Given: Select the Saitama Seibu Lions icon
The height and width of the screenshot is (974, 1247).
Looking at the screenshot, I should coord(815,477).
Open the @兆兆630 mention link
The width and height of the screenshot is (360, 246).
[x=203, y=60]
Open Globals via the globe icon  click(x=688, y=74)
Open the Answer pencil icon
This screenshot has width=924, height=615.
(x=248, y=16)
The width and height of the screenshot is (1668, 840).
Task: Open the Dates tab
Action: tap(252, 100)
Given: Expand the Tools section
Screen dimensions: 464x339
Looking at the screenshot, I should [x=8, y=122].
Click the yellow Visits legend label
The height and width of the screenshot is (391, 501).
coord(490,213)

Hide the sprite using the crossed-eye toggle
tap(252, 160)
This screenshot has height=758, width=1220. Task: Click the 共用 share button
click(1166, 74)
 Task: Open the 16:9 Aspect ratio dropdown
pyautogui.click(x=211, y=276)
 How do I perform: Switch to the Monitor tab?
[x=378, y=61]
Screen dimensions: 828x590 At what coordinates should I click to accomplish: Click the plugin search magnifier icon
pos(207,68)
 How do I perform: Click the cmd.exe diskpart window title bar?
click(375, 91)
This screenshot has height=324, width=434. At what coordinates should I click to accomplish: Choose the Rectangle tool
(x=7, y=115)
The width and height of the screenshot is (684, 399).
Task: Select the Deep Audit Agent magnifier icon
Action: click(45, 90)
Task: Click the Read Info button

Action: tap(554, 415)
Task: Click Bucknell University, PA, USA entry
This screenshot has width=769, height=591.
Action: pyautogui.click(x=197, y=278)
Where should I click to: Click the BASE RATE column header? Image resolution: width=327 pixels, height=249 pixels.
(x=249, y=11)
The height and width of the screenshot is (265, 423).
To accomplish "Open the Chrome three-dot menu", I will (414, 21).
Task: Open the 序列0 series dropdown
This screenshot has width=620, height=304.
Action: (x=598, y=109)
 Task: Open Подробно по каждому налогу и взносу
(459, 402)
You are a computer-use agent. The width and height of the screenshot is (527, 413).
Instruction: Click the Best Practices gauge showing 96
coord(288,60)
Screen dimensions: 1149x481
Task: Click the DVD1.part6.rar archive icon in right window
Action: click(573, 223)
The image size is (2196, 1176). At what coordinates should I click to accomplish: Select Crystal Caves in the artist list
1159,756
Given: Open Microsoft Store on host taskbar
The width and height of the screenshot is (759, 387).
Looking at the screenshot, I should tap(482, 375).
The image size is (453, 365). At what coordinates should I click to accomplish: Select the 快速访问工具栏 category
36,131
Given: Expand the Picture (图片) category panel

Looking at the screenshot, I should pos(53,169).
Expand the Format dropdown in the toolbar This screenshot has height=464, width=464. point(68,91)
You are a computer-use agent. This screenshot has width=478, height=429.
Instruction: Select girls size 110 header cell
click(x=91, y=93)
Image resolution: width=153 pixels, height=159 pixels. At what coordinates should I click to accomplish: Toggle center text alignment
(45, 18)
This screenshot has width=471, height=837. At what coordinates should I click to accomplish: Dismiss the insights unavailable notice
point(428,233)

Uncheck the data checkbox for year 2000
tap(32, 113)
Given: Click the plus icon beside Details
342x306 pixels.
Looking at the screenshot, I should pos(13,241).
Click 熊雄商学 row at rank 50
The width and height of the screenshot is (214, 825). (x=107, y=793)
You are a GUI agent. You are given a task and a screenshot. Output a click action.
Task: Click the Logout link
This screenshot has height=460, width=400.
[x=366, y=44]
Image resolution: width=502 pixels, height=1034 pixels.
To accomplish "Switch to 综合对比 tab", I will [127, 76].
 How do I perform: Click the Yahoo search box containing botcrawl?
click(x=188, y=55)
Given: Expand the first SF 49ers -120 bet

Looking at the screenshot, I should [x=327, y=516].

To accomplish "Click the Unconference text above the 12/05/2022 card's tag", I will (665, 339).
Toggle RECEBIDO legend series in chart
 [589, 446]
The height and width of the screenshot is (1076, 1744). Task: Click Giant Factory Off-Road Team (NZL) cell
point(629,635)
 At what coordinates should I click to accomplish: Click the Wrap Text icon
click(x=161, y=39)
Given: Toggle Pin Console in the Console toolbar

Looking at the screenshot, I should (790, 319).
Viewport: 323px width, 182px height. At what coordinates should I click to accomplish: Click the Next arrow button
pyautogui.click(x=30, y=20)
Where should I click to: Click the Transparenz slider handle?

____

▸ Your task
Reproduce the full set of entries above exactly, without dropping a line.

▸ Written reply
Given: Select the Saitama Seibu Lions icon
The height and width of the screenshot is (974, 1247).
Looking at the screenshot, I should coord(815,477).
Open the @兆兆630 mention link
The width and height of the screenshot is (360, 246).
[x=203, y=60]
Open Globals via the globe icon  click(x=688, y=74)
Open the Answer pencil icon
This screenshot has width=924, height=615.
(x=248, y=16)
The width and height of the screenshot is (1668, 840).
Task: Open the Dates tab
Action: tap(252, 100)
Given: Expand the Tools section
Screen dimensions: 464x339
Looking at the screenshot, I should [x=8, y=122].
Click the yellow Visits legend label
The height and width of the screenshot is (391, 501).
coord(490,213)

Hide the sprite using the crossed-eye toggle
tap(252, 160)
This screenshot has height=758, width=1220. Task: Click the 共用 share button
click(1166, 74)
 Task: Open the 16:9 Aspect ratio dropdown
pyautogui.click(x=211, y=276)
 How do I perform: Switch to the Monitor tab?
[x=378, y=61]
Screen dimensions: 828x590 At what coordinates should I click to accomplish: Click the plugin search magnifier icon
pos(207,68)
 How do I perform: Click the cmd.exe diskpart window title bar?
click(375, 91)
This screenshot has height=324, width=434. At what coordinates should I click to accomplish: Choose the Rectangle tool
(x=7, y=115)
The width and height of the screenshot is (684, 399).
Task: Select the Deep Audit Agent magnifier icon
Action: click(45, 90)
Task: Click the Read Info button

Action: tap(554, 415)
Task: Click Bucknell University, PA, USA entry
This screenshot has width=769, height=591.
Action: pyautogui.click(x=197, y=278)
Where should I click to: Click the BASE RATE column header? Image resolution: width=327 pixels, height=249 pixels.
(x=249, y=11)
The height and width of the screenshot is (265, 423).
To accomplish "Open the Chrome three-dot menu", I will (414, 21).
Task: Open the 序列0 series dropdown
This screenshot has width=620, height=304.
Action: (x=598, y=109)
 Task: Open Подробно по каждому налогу и взносу
(459, 402)
You are a computer-use agent. The width and height of the screenshot is (527, 413).
Instruction: Click the Best Practices gauge showing 96
coord(288,60)
Screen dimensions: 1149x481
Task: Click the DVD1.part6.rar archive icon in right window
Action: click(573, 223)
The image size is (2196, 1176). At what coordinates should I click to accomplish: Select Crystal Caves in the artist list
1159,756
Given: Open Microsoft Store on host taskbar
The width and height of the screenshot is (759, 387).
Looking at the screenshot, I should tap(482, 375).
The image size is (453, 365). At what coordinates should I click to accomplish: Select the 快速访问工具栏 category
36,131
Given: Expand the Picture (图片) category panel

Looking at the screenshot, I should pos(53,169).
Expand the Format dropdown in the toolbar This screenshot has height=464, width=464. point(68,91)
You are a computer-use agent. This screenshot has width=478, height=429.
Instruction: Select girls size 110 header cell
click(x=91, y=93)
Image resolution: width=153 pixels, height=159 pixels. At what coordinates should I click to accomplish: Toggle center text alignment
(45, 18)
This screenshot has width=471, height=837. At what coordinates should I click to accomplish: Dismiss the insights unavailable notice
point(428,233)

Uncheck the data checkbox for year 2000
tap(32, 113)
Given: Click the plus icon beside Details
342x306 pixels.
Looking at the screenshot, I should pos(13,241).
Click 熊雄商学 row at rank 50
The width and height of the screenshot is (214, 825). (x=107, y=793)
You are a GUI agent. You are given a task and a screenshot. Output a click action.
Task: Click the Logout link
This screenshot has height=460, width=400.
[x=366, y=44]
Image resolution: width=502 pixels, height=1034 pixels.
To accomplish "Switch to 综合对比 tab", I will [127, 76].
 How do I perform: Click the Yahoo search box containing botcrawl?
click(x=188, y=55)
Given: Expand the first SF 49ers -120 bet

Looking at the screenshot, I should [x=327, y=516].

To accomplish "Click the Unconference text above the 12/05/2022 card's tag", I will (665, 339).
Toggle RECEBIDO legend series in chart
 [589, 446]
The height and width of the screenshot is (1076, 1744). Task: Click Giant Factory Off-Road Team (NZL) cell
point(629,635)
 At what coordinates should I click to accomplish: Click the Wrap Text icon
click(x=161, y=39)
Given: Toggle Pin Console in the Console toolbar

Looking at the screenshot, I should (790, 319).
Viewport: 323px width, 182px height. At what coordinates should I click to accomplish: Click the Next arrow button
pyautogui.click(x=30, y=20)
Where should I click to: Click the Transparenz slider handle?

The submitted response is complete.